Owczarek v. Austin Co.

Appeal from an order of the Supreme Court, Erie County (Patrick H. NeMoyer, J.), entered August 12, 2004 in a personal injury action. The order granted plaintiffs’ motion for partial summary judgment on the issue of liability under Labor Law § 240 (1).

It is hereby ordered that the order so appealed from be and the same hereby is unanimously affirmed with costs.

Memorandum: In this action to recover damages for injuries sustained by Gregory D. Owczarek (plaintiff) when he fell from scaffolding at the site of a wall demolition, defendants appeal from an order granting plaintiffs’ motion for partial summary judgment on the issue of liability under Labor Law § 240 (1).
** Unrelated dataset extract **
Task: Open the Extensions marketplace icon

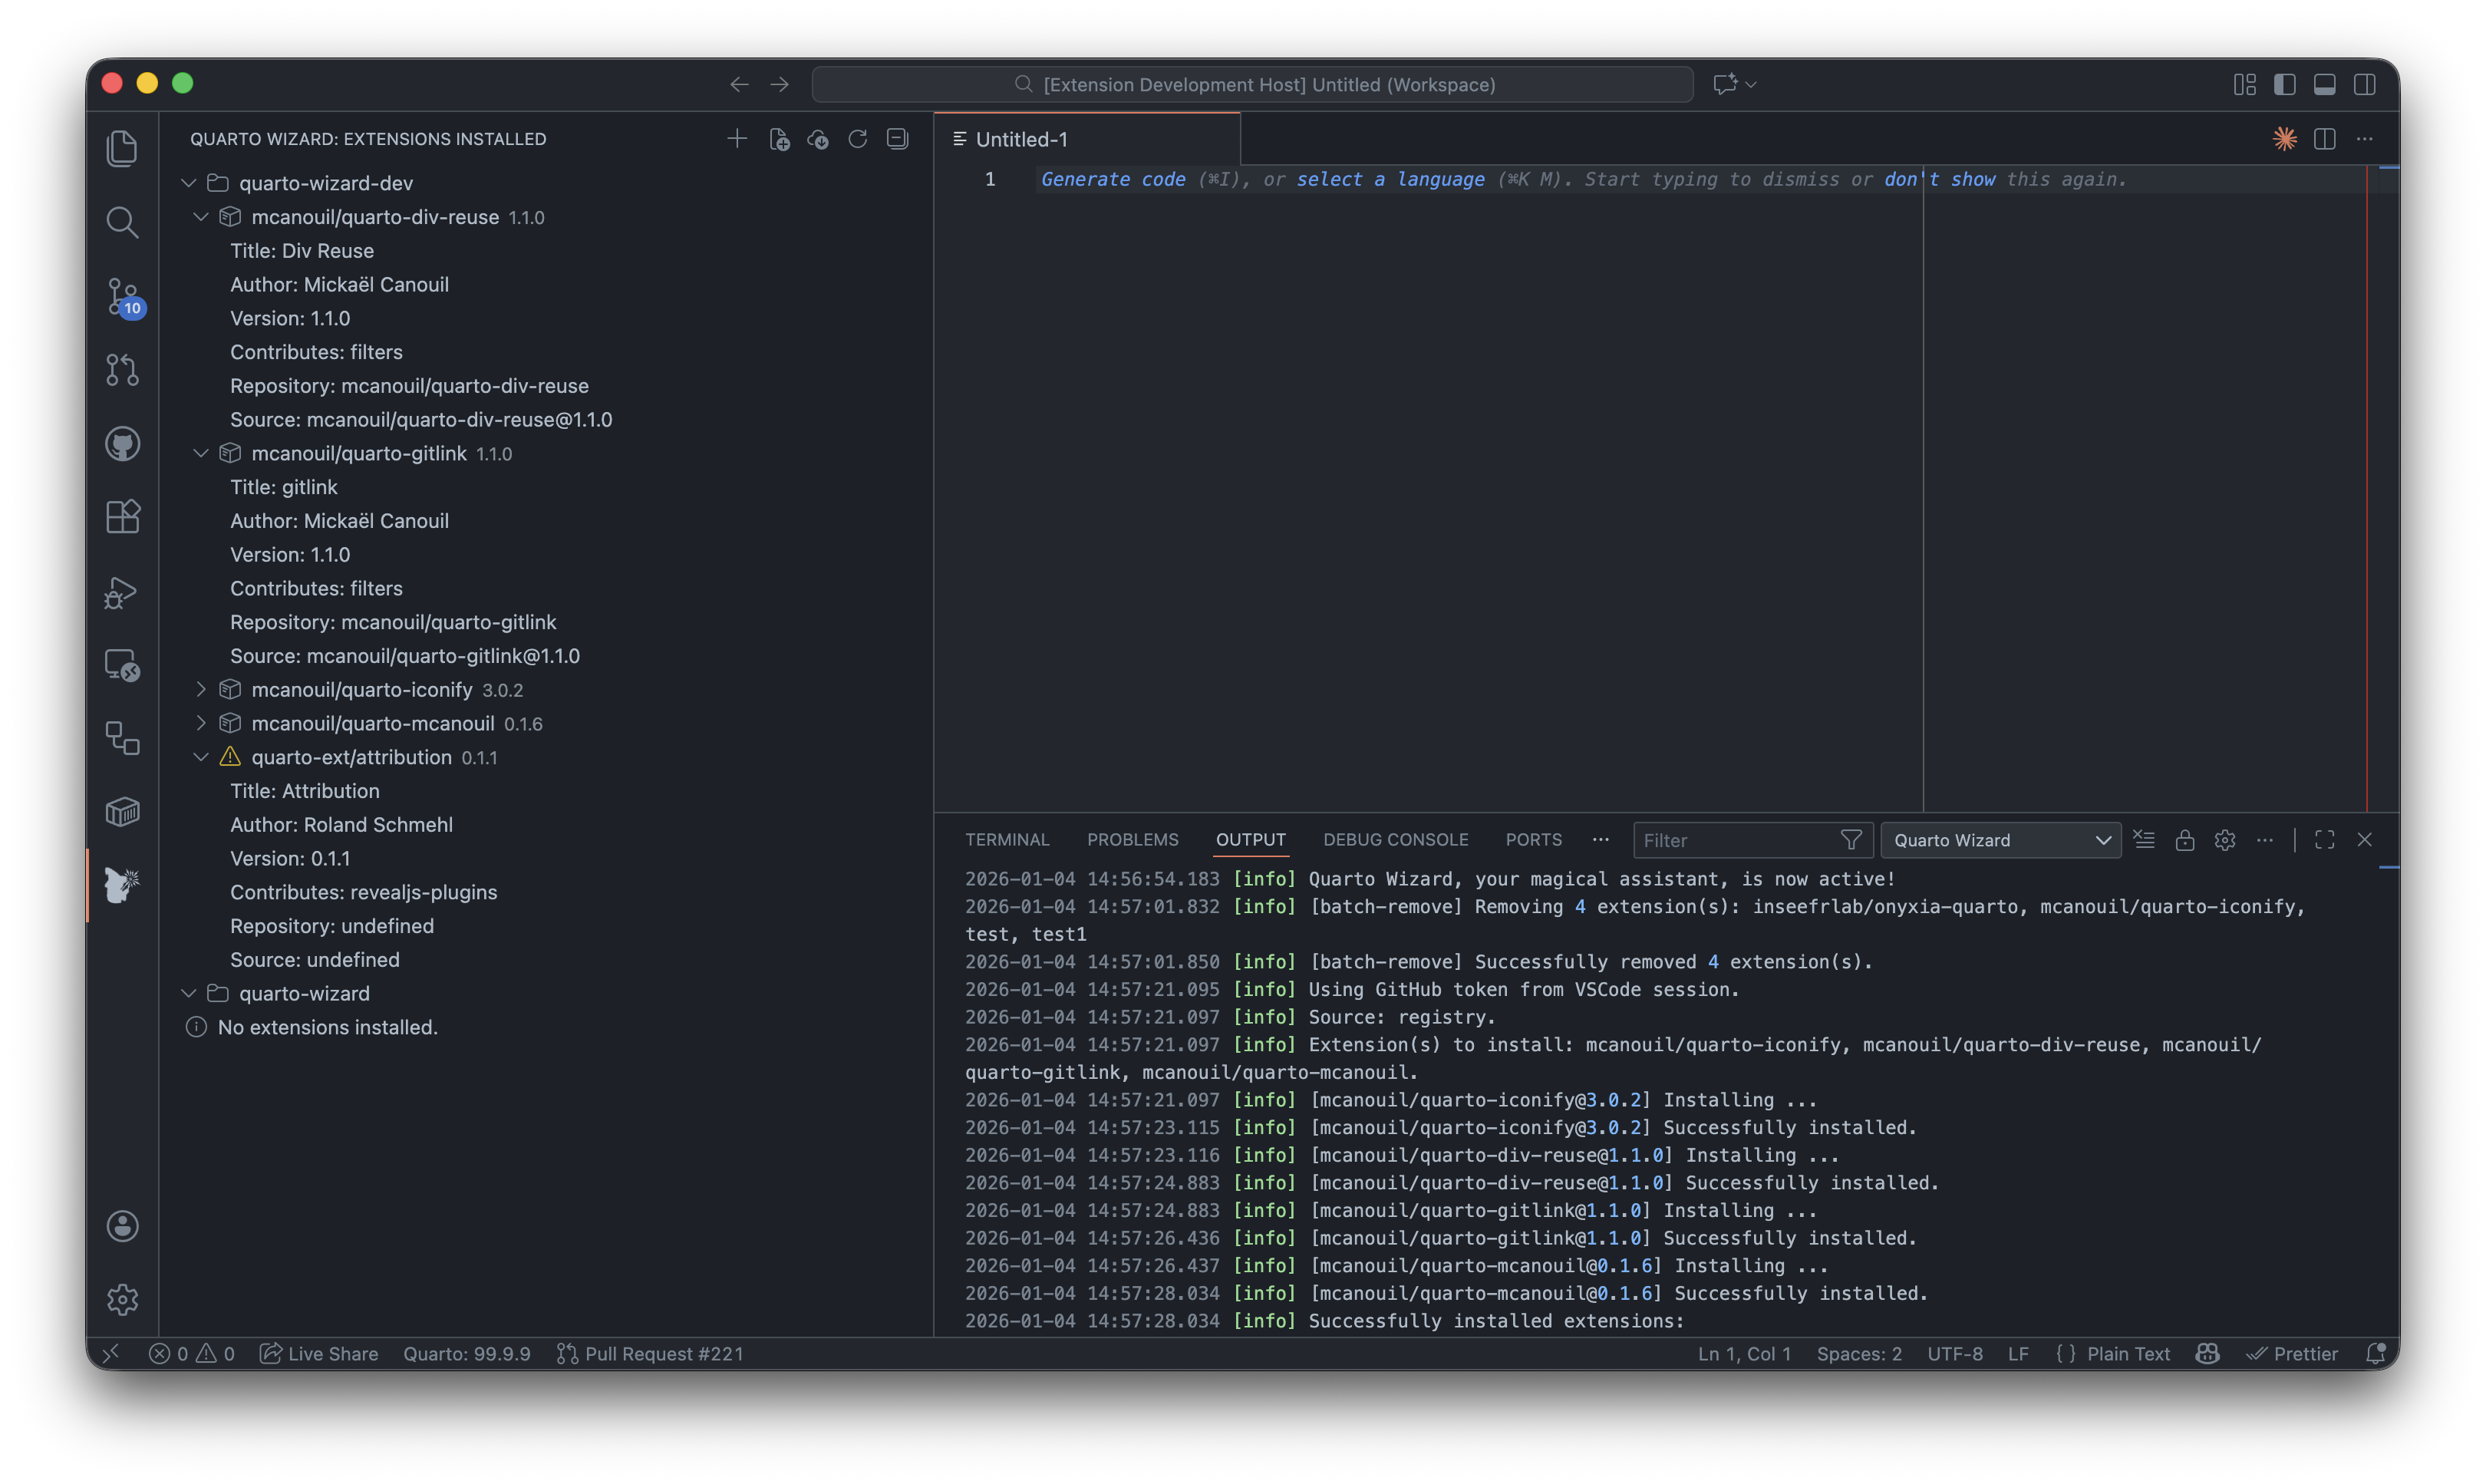Action: point(123,517)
Supreme Court properly granted plaintiffs’ motion. Plaintiffs met their initial burden by demonstrating that plaintiff was engaged in a protected activity and that his accident involved an elevation-related hazard within the ambit of the statute (see Ward v Cedar Key Assoc., L.P., 13 AD3d 1098 [2004], citing Melber v 6333 Main St., 91 NY2d 759, 762-763 [1998]). “Plaintiff[s] further established the requisite causal link between [plaintiffs] injuries and the violation of defendants’ nondelegable duty to ensure that the [scaffolding] was ‘so constructed, placed and operated as to give proper protection’ to plaintiff’ (id. at 1098; see Patrick v People, Inc., 11 AD3d 990, 990-991 [2004]). Defendants failed to raise a triable issue of fact concerning whether the statute was violated or whether the conduct of plaintiff was the sole proximate cause of his injuries (see Ward, 13 AD3d 1098 [2004]; Patrick, 11 AD3d at 991; Alligood v Hospitality W., LLC, 8 AD3d 1102 [2004]; Dahl v Armor Bldg. Supply, 280 AD2d 970, 971 [2001]). Instead, defendants established merely that plaintiff might have been comparatively at fault for the accident, which “ ‘has no bearing on defendants’ *1004liability under the statute’ ” (Alligood, 8 AD3d at 1102). Present—Scudder, J.P., Kehoe, Martoche, Smith and Hayes, JJ.